Major local newspaper Web sites are growing fast — in many cases, faster than the rest of the Web, according to new findings by comScore Media Metrix.
During the past six months, seven of the 10 largest U.S. media markets saw double-digit increase in visitors to major regional papers’ Web sites, according to the Reston, Va. research firm. At the same time, Internet subscribers in the same market saw only a fraction of that growth.
During May, for instance, unique visitors to the New York Daily News‘s site grew 23 percent, while NYPost.com and Newsday.com each saw 12 percent growth. At the same time, however, the number of New Yorkers going online grew only 3 percent.
Similarly, unique visitors to Chicago’s SunTimes.com increased a staggering 38 percent, while the market’s online audience grew only 3 percent as well. Only in Philadelphia, Boston and Dallas-Ft. Worth did local newspapers not experience the same growth trends.
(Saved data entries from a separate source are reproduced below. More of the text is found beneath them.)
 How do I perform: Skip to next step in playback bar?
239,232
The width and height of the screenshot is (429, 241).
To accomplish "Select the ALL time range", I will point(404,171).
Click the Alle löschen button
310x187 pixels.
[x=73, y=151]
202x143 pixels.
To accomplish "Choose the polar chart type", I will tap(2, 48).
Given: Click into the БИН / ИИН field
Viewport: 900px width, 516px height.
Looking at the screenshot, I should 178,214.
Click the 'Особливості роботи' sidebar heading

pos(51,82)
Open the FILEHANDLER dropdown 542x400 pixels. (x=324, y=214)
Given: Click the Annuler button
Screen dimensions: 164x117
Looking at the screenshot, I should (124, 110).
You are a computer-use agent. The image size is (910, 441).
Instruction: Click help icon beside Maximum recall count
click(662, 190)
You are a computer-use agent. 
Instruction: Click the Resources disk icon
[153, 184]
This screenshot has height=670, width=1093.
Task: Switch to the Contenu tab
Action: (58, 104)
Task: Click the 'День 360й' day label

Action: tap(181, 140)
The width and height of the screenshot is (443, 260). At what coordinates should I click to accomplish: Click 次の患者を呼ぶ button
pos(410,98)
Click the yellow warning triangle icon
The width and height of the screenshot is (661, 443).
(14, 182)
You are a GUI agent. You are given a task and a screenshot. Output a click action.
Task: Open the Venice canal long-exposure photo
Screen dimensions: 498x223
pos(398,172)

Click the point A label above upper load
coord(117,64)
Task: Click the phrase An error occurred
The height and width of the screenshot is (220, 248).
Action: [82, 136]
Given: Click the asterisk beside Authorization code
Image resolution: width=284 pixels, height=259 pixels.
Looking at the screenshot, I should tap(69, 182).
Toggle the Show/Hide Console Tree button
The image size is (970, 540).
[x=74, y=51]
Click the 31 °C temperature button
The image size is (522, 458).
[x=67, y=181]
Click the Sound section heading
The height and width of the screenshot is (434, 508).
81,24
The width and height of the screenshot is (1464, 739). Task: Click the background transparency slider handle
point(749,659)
Additionally, Media Metrix found that most visitors to many of the top newspaper Web sites tend to spend more money online than the average Internet user. For instance, visitors to Tribune Co.’s Newsday‘s Web site and Knight Ridder Digital’s
BayArea.com, which is affiliated with the San Jose Mercury News, typically buy three times’ more annually than does the average Internet user.
Media Metrix attributed the shifts to growing importance in online classifieds, and to parallel changes in media consumption that sees interactive media playing a role in supplementing traditional TV and newspapers. That’s much the same trend touted by groups like the Online Publishers Association, which are encouraging advertisers to buy ads on news and information sites to reach a lucrative at-work audience.
“It’s clear that online newspaper sites are rapidly gaining readers — generally at the expense of print readership,” said Peter Daboll, president of comScore’s Media Metrix division. “Many of these newspaper sites offer a rare opportunity for advertisers to efficiently reach local market audiences that are growing rapidly and spending money more freely.”
The findings come on the heels of a slew efforts by OPA members to establish a daytime news online “primetime,” supplementing evening TV-watching. Last month, NYTimes.com, CNET , CBS MarketWatch
, USAToday.com and weather.com launched a network designed to promote daypart-based ad buys across multiple sites. Earlier that month, New York Times
Digital introduced daypart ad buys across its flagship site.